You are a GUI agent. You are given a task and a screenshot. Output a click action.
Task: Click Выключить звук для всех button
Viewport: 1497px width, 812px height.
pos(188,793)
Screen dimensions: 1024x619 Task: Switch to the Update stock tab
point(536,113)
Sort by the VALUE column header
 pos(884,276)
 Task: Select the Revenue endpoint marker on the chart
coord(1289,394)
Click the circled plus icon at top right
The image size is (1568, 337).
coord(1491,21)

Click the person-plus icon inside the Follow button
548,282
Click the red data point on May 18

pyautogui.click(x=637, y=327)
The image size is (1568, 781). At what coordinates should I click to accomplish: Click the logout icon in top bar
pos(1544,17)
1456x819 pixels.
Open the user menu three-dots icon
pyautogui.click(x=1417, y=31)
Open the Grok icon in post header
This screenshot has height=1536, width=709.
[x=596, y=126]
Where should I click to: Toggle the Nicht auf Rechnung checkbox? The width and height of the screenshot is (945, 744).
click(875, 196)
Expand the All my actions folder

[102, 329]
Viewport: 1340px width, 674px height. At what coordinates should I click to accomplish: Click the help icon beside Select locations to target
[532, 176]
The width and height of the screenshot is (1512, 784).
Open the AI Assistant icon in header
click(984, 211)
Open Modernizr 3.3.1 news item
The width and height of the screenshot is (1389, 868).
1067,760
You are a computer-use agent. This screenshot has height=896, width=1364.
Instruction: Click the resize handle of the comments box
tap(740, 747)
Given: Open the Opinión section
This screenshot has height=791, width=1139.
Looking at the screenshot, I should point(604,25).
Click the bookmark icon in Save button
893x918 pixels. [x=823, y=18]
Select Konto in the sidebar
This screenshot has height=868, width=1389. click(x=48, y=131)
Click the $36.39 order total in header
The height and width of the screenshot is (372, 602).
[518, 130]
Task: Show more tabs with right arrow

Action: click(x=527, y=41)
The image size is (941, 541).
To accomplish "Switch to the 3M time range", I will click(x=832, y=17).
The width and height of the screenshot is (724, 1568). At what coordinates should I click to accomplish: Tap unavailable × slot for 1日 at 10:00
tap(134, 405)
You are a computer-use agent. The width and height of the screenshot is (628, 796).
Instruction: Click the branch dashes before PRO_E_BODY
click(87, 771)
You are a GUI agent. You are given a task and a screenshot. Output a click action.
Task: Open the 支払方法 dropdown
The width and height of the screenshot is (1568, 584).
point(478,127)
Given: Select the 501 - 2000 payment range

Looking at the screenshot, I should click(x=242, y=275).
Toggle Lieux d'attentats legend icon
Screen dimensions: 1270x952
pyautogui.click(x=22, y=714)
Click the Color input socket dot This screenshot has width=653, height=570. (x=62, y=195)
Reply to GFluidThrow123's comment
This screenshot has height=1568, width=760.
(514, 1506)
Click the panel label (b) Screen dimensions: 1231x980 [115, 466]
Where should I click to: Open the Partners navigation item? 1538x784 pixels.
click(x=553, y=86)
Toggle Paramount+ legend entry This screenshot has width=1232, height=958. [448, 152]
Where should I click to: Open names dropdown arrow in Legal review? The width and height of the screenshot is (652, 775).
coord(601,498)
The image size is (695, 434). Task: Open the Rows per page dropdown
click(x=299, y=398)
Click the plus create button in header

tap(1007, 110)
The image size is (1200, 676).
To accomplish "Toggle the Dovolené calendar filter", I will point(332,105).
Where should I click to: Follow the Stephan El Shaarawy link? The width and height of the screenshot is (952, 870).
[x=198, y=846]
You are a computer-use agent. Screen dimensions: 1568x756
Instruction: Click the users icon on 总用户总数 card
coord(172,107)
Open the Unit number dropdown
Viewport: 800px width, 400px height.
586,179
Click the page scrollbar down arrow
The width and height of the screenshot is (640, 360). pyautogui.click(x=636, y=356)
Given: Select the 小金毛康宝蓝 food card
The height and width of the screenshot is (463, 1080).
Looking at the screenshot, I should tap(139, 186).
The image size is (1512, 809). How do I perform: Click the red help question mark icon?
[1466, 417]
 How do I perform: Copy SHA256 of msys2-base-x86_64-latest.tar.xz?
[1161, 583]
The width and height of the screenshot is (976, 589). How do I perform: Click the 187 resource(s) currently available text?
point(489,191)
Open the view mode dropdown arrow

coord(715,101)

- - -

## Directions for this task
Take the items from the line that has "The image size is (1512, 809)." through the end of the items and write those lines out again with "view mode" swapped for "display mode", leaving everything else unchanged.

## Completed task
The image size is (1512, 809). How do I perform: Click the red help question mark icon?
[1466, 417]
 How do I perform: Copy SHA256 of msys2-base-x86_64-latest.tar.xz?
[1161, 583]
The width and height of the screenshot is (976, 589). How do I perform: Click the 187 resource(s) currently available text?
point(489,191)
Open the display mode dropdown arrow

coord(715,101)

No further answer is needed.